MARK DB (of Minute Particulars fame) writes about the Newsweek blog article I mentioned earlier:
A two-year old $400 computer? That got me thinking: a free web host with Blogspot, a free blog template, a few bucks for blogger Pro . . . you seem to be the Anti-Kaus in not selling out or putting any monetary investment into InstaPundit. I’m sure that you have the lowest overhead of any of the Blogger Big Guns. Doesn’t Sullivan have an intern or two? And NRO must have a gaggle of support folks. I think your financial nonchalance speaks volumes about what blogging was and still can be. Maybe you should put the Blogger banner back and lower the bar even further?
Well, I wouldn’t even try to match Kaus’s megabucks operation. What makes it even better is that the $400 computer is . . . an eMachine! I may actually upgrade soon, but I have to say that (for me at least) the low-budget DIY esthetic has always had a lot of appeal. One of InstaPundit’s roles has been to show that anybody can do this stuff. And I think I’ve accomplished that. Heck — I get email with, ahem, variations on that theme all the time!
As one journalist said to me: “Your site’s a pure content play, right? I mean, there isn’t really anything else to draw people there.” Nope, there’s not.

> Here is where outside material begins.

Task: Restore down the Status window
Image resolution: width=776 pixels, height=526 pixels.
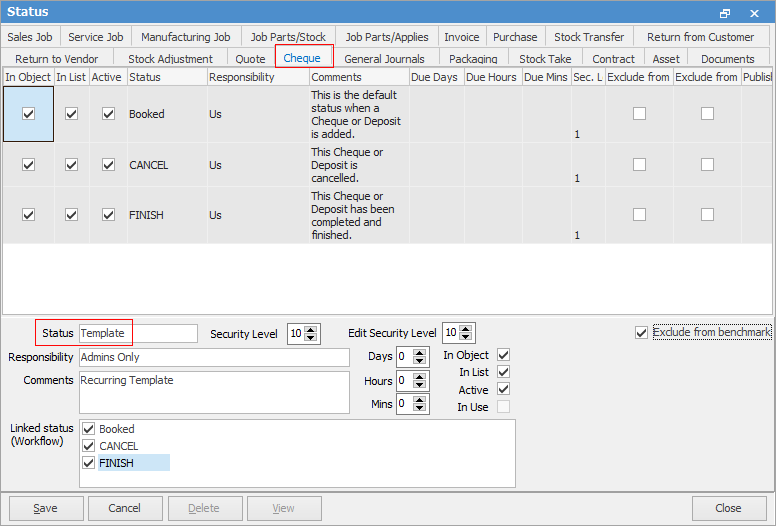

UPDATE: Virginia Postrel writes to ask what about the laptop I bought with the tipjar money last fall. I use it, too — but Levy asked what computer I did the majority of my posts from, and that’s this one. It’s the one with the DSL connection. I often blog from the laptop upstairs, and of course I post from my office sometimes too, but there’s no doubt that the majority of my posts come from this eMachine. It also handles audio processing (mastering, etc.) quite capably — though it’s got a soundcard/breakout box combo from Echo that is worth more than the computer to help with those tasks.
A decade or two ago, of course, they’d have called it a “supercomputer.” But it just underscores what Stewart Brand said back in the early 1980s: a personal computer is a communications device, first, second and third.